Five years earlier, I'd begun the novel without a clue as to what, if anything, it might become. Immodestly, I wanted to rewrite The Great Gatsby, and for several days I mimicked its sentence rhythms, its restrained, romantic, yet morally upright cadence, which perfectly articulated Nick Carraway's view of the world. I imitated Fitzgerald's linguistic fluidity and the nuanced felicity of his prose. In an abstract way, I focused not on plot or character, but on money, and a grandiose, and no doubt nave, insight into its place in American life. I continued this, filling perhaps twenty notebook pages, until a sentence escaped from Fitzgerald's parade of flawless sentences and became my own. I heard my narrator say, "A word of advice: Don't appear on the cover of Sports Illustrated when you're twenty-one." And then I listened and wrote. I wasn't taking dictation; I revised phrases and chose more accurate or appropriate words before committing them to paper. But I had a character, although I didn't have his story, only the genesis of it. I'd never expected to write about baseball. My imagination had surprised me, and so I made a decision. If baseball was to be my subject, then baseball would be the lens through which I examined America. Baseball would be my great white whale. And as I was writing the novel's initial pages, I discovered a passage in John Cheever's diaries that summed up my task. At least, I believed it did. And so, at all times, I kept it tucked in my notebook, and I reread it often, to assuage my doubts and to remind me of what I'd set out to accomplish.

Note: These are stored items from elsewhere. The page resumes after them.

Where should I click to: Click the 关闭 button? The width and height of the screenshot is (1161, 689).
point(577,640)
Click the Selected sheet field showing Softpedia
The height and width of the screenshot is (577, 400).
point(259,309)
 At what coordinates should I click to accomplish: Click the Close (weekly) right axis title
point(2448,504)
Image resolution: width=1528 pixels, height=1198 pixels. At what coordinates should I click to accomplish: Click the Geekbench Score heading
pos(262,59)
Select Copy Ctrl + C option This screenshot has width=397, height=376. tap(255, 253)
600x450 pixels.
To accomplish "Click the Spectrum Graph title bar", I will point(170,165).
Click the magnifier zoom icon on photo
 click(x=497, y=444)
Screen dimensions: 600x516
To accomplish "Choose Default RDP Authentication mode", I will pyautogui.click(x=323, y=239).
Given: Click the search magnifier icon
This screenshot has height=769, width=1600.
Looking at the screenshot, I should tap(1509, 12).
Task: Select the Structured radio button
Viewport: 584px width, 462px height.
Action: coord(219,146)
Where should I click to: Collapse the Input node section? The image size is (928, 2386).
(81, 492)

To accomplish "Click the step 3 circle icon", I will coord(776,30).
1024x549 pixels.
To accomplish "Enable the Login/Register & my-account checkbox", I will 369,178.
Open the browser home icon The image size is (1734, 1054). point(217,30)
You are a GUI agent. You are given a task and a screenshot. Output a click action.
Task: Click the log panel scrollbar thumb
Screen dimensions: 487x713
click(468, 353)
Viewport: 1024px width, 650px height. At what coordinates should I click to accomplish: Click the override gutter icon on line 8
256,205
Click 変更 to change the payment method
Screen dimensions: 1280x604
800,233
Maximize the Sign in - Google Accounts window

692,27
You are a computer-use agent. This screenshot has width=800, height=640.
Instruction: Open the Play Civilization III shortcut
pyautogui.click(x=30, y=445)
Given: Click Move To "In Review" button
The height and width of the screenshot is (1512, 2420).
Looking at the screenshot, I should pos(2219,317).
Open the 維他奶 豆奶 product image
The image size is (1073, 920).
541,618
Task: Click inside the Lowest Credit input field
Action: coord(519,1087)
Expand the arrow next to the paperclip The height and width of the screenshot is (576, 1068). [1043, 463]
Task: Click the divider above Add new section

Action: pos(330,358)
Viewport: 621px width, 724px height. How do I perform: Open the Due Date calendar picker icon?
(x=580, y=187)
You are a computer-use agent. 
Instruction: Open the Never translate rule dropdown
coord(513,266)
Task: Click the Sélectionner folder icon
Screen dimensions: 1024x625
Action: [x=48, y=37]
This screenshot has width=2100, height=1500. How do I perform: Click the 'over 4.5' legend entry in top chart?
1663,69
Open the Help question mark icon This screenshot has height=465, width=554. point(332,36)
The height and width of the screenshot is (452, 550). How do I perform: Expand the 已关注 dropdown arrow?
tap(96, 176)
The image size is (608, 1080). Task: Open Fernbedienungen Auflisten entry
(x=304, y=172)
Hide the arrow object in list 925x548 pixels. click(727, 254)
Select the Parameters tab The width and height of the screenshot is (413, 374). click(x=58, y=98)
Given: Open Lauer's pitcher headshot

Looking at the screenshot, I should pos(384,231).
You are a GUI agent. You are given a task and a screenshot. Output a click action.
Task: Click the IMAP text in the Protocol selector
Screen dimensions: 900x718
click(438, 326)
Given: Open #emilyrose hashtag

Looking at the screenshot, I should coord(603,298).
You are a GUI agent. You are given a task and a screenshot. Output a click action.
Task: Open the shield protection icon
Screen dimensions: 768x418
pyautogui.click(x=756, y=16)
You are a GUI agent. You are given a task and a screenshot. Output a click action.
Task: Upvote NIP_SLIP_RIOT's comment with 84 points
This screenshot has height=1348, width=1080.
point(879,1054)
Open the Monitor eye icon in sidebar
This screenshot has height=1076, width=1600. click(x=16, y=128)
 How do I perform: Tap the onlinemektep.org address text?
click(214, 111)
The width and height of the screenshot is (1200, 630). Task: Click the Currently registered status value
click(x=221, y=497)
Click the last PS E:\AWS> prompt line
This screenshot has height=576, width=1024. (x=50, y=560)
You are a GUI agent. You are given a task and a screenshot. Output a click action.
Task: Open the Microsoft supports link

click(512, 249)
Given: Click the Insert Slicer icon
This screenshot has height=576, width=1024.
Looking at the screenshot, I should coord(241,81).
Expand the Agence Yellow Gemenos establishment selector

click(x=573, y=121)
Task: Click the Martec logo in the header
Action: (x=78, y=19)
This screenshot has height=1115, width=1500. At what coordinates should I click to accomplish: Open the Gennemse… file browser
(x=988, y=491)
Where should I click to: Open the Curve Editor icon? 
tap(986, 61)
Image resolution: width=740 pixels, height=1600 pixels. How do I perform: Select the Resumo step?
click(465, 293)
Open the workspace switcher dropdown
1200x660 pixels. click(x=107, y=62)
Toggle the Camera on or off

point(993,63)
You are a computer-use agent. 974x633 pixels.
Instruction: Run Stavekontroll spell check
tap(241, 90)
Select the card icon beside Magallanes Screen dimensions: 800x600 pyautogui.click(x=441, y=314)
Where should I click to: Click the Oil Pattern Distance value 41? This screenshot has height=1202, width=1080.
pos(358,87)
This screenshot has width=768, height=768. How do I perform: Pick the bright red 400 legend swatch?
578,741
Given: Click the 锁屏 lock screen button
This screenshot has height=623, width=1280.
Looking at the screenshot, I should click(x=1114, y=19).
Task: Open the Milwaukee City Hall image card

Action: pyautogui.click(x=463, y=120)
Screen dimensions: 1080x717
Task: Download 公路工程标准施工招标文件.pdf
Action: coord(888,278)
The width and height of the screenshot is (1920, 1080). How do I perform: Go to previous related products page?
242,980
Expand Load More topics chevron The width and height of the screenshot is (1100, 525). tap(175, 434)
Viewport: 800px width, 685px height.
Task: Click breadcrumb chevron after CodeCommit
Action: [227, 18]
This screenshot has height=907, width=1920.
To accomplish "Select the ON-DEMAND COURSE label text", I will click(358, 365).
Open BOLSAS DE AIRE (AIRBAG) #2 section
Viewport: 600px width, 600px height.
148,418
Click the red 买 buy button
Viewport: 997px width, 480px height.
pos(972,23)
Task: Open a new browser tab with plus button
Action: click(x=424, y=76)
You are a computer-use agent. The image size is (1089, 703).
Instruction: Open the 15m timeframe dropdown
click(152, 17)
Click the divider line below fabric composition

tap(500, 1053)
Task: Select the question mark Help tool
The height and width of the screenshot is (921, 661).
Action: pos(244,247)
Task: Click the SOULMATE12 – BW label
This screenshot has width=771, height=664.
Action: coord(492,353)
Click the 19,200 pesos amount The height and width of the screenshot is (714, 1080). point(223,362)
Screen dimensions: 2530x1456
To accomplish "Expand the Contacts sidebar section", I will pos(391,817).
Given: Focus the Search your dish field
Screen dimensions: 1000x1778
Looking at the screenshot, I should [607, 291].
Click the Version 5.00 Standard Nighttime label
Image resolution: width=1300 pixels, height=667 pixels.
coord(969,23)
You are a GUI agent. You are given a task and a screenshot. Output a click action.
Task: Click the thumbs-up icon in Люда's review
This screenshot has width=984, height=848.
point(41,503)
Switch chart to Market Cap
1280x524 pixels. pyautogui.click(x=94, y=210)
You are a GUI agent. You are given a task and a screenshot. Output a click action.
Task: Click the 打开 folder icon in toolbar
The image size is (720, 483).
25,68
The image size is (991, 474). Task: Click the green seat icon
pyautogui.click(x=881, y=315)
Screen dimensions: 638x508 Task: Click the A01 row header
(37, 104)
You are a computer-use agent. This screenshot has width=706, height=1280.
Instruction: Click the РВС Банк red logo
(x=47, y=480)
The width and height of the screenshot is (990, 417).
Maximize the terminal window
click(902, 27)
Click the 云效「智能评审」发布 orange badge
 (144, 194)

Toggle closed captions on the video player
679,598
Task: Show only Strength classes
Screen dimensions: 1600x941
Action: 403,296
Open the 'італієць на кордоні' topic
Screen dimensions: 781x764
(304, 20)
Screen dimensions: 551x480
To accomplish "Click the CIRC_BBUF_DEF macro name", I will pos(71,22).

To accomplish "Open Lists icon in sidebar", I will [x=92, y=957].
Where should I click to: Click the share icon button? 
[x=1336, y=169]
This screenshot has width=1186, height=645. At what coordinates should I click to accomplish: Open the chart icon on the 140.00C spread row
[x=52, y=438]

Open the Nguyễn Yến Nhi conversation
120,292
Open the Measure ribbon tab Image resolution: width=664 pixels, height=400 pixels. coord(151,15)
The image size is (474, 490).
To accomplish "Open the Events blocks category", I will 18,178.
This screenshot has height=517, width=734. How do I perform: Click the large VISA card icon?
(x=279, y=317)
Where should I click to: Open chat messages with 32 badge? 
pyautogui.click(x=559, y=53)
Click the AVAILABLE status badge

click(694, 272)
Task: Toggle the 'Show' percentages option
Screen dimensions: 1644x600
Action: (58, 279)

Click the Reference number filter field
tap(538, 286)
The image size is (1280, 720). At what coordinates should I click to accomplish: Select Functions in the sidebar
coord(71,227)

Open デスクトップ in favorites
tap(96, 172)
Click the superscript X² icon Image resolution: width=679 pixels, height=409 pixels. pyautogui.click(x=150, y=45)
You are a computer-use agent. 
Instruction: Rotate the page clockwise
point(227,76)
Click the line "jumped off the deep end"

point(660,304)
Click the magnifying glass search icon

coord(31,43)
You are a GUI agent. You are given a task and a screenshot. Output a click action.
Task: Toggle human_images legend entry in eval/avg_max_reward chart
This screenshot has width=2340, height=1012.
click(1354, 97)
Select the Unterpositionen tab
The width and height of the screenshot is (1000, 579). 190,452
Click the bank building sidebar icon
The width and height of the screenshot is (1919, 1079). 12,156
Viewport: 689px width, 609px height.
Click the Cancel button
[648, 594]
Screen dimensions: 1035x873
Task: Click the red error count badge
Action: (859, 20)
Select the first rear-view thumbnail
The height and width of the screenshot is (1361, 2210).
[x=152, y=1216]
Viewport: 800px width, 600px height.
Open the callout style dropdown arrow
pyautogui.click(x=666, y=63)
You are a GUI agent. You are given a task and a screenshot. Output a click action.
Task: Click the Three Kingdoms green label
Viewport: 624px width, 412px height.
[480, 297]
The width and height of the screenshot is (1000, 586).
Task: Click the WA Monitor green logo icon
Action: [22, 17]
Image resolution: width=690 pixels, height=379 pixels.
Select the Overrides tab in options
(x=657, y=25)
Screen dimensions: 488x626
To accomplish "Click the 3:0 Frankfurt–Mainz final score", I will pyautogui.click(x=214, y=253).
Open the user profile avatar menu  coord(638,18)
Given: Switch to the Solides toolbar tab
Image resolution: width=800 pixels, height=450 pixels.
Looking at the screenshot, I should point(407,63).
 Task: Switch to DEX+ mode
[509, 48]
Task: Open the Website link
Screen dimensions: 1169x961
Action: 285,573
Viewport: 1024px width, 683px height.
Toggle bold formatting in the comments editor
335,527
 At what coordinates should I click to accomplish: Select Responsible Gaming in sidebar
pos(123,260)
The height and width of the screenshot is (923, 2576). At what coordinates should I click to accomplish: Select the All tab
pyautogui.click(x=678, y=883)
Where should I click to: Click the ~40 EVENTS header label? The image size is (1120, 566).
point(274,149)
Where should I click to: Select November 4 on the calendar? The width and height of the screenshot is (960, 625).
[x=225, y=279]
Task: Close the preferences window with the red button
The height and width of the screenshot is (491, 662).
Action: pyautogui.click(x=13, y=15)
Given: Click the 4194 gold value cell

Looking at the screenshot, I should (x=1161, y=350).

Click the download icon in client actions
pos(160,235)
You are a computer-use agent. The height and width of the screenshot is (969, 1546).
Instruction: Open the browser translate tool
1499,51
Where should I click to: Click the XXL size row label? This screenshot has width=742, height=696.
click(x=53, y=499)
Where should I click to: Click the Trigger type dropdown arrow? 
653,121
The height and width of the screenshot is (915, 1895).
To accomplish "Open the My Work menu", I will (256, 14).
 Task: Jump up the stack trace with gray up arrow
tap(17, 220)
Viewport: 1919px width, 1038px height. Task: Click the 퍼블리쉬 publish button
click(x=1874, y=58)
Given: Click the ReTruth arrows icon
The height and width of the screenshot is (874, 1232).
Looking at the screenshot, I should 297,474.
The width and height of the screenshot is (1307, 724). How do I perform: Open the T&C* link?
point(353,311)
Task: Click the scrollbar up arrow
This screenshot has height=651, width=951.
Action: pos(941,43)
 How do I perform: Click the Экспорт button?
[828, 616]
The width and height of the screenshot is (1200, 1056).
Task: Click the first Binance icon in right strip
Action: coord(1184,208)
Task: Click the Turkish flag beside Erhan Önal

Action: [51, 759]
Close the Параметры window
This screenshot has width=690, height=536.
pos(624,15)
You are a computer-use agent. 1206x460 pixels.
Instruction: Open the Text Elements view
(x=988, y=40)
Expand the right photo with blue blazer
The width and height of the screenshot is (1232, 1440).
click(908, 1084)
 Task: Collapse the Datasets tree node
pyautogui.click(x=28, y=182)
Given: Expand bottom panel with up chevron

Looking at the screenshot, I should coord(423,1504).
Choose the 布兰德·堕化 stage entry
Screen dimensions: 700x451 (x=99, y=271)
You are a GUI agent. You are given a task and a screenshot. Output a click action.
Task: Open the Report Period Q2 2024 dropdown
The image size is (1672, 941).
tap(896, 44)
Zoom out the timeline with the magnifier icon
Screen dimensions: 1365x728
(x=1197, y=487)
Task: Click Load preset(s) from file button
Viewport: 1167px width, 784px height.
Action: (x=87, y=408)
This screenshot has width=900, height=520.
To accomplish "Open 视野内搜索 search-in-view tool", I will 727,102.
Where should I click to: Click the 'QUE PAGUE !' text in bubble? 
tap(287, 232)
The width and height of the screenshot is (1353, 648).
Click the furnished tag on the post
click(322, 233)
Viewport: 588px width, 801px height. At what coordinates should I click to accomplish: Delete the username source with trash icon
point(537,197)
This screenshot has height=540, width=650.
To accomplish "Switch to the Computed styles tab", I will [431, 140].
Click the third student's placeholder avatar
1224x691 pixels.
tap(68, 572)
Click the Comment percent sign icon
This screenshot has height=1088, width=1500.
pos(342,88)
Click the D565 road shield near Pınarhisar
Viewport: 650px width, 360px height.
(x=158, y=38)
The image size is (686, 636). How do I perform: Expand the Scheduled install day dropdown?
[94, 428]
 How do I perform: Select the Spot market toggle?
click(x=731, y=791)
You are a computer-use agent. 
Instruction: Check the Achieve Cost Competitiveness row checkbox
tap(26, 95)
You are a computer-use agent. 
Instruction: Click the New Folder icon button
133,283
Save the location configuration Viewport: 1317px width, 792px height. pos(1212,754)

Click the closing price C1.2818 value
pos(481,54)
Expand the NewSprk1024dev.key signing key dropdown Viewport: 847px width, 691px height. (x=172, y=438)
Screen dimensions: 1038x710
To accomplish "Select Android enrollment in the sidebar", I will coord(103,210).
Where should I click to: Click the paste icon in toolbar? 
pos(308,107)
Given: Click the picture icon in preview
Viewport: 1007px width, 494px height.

Cheever had written: "I think that the task of an American writer is not to describe the misgivings of a woman taken in adultery as she looks out of a window at the rain but to describe four hundred people under the lights reaching for a foul ball. This is ceremony. The umpires in clericals, sifting out the souls of the players; the faint thunder as ten thousand people, at the bottom of the eighth, head for the exits. The sense of moral judgments embodied in a migratory vastness."

Now, at my desk, I waited. Several hours later I wrote my first sentence in Iowa City. From there, I continued. Calm, euphoric, terrified.